▸ **Exercises to complete**
• A. According to the review exchange, what is one example of a non-separable space?
• B. Write the next part of the review exchange, starting after its final sentence.

▸ **Document**
========
Even if Section 2.2 is moved to the appendix, I think that assumptions 1, 2 and 3 should be further motivated. The reader who is unfamiliar with mathematical concepts could get lost: what is a Polish space, and why is it necessary? Why is it necessary that ρ is Lipschitz? How restrictive is assumption 3? There are no references to other works where these assumptions are made. If they are common, these references should be provided. If not, authors should motivate and discuss them.

We thank the reviewer for pointing this out. Below, we motivate each of the assumptions, all of which have been added to the revised manuscript:

Assumption 1. Why $\mathcal{H}$ should be Polish? The reason for assuming that $\mathcal{H}$ is a Polish space is to avoid any complications that may arise from the space being not countable, especially as we consider a probability measure over $\mathcal{H}$ ; see Chapter 1.1 of [1], where it states that the usual measurability and other related properties may not hold for non-separable spaces (e.g., Skorohod space). The Euclidean space, which comes up naturally by parametrizing $\mathcal{H}$ (e.g., neural networks), is Polish.

[1] Aad W. van der Vaart and Jon A. Wellner. “Weak Convergence and Empirical Processes: With Applications to Statistics,” Springer. 1996.

Assumption 2. Why is it necessary for $\rho$ to be Lipschitz? If $\rho$ is not Lipshitz, then the disagree metric may behave arbitrarily regardless of whether the hypotheses are “close” or not. This can occur in specific (arguably not so realistic) corner cases such as discrete data distribution (i.e., a mixture of Dirac measures).

Assumption 3. How restrictive is this assumption? Please see our answer to the previous question.

I think that more empirical evaluations should be moved to the main text (especially if theoretical details are moved to the appendix, as suggested in the first point above). Right now, the experimental setting is not clearly described in the main text (it is deferred to Appendix C), and several ablation studies that could be interesting are "lost" in the appendix.
========
▸ **Given data**
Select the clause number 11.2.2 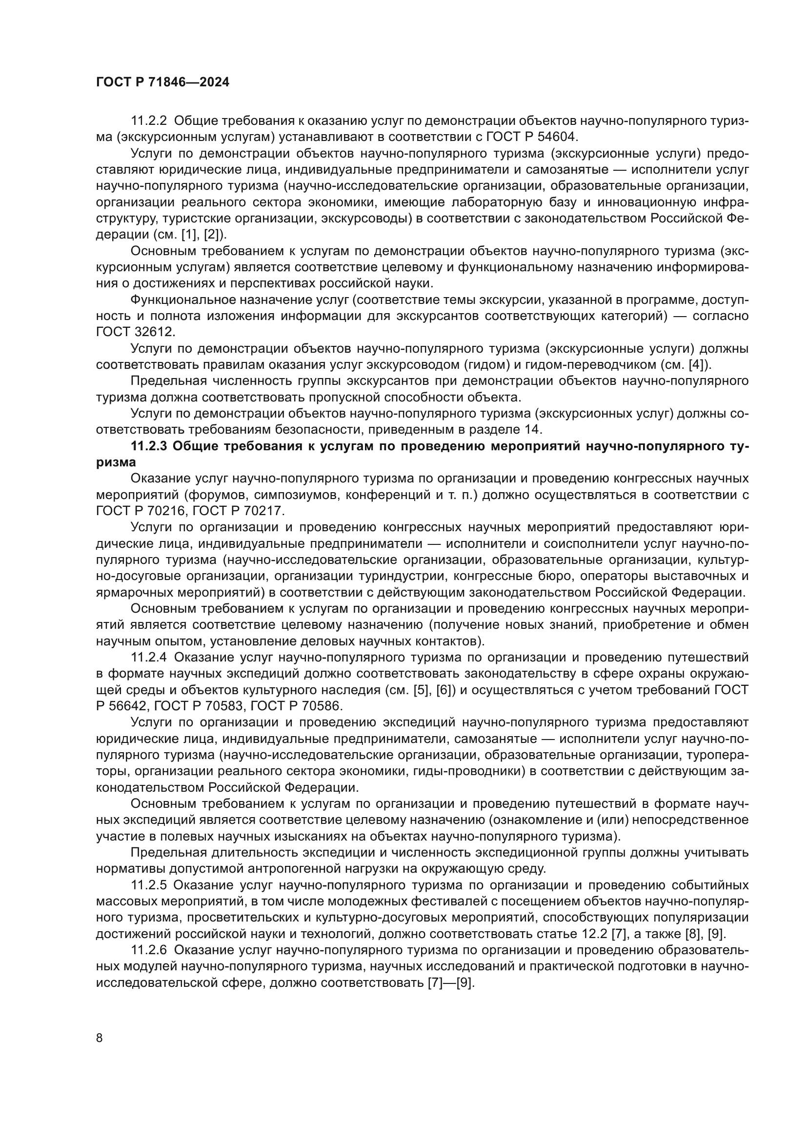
========
▸ **Results**
• A. Skorohod space.

• B.
We strongly agree with the reviewer that our paper would benefit significantly by moving additional experiments and experimental settings from the appendix to the main text. To make room, we moved the related work section to the appendix. We then revived the diversity ablation (described as “extraordinary” by reviewer 2mvn). Unfortunately, due to the strict page limit, we could not move the experimental details in Appendix C to the main text.

I also wonder whether the idea of "sampling close to the decision boundary" is the best way to go in active learning. Samples close to the decision boundary may not be informative if all the uncertainty that they present is of aleatoric nature (inherent to the data, i.e. it cannot be reduced by further sampling training data). I think that more subtle distinctions on the types of uncertainty to be considered in active learning should be analyzed. My intuition is that this might be related to the finding that using LDM alone did not work properly, and a (somewhat ad-hoc) procedure to encourage diversity had to be introduced.

Thank you for providing an insightful comment regarding the nature of uncertainty in active learning. Indeed, as the reviewer has correctly pointed out, our LDM-based approach focuses on tackling epistemic uncertainty by considering the prediction's disagreement and does not explicitly take the inherent aleatoric uncertainty (e.g., confidence) of the prediction into account; the distinction between epistemic and aleatoric uncertainty in the context of active learning was studied in [2]. Also, the reviewer’s intuition is correct. The randomness from our seeding algorithm seems to allow it to consider samples with small epistemic uncertainty but possibly large aleatoric uncertainty. Also, such randomness can help to cover the entire distribution of attributes and labels.

[2] Nguyen, Vu-Linh, Mohammad Hossein Shaker, and Eyke Hüllermeier. "How to measure uncertainty in uncertainty sampling for active learning." Machine Learning 111.1 (2022): 89-122.

In some occasions, the statements made by the authors may lead to confusion. For example, in section 2.3, it is said that “...in Appendix B.2, we show that $\mathbb{E}_\bm{w} [\rho_{_M} (h, g)] is monotone increasing in$ \sigma^2$.” One could think that this is shown in general. However, the proof only applies to the 2D binary classification case.

We apologize for the confusion. Indeed, our theoretical analysis in Appendix C.2 regarding the intuitions behind our design choices only holds for the 2D binary classification case; we have clarified this by making the sentences clearer.

However, we also emphasize that we have experimentally verified (in Appendix B) that the statements are roughly true for more general classification tasks. We have included this additional discussion in the main text.

评论- Reply

2023-11-22

Thanks to the authors for their detailed response, which has addressed a good amount of my concerns. Thus, I am raising my score to 8.

2023-11-22

Thank you again for your detailed and insightful comments and feedback. We are delighted that our response has answered a good amount of the reviewer's concerns, and we thank the reviewer for revising the score. We will ensure all the discussions are incorporated into our final manuscript.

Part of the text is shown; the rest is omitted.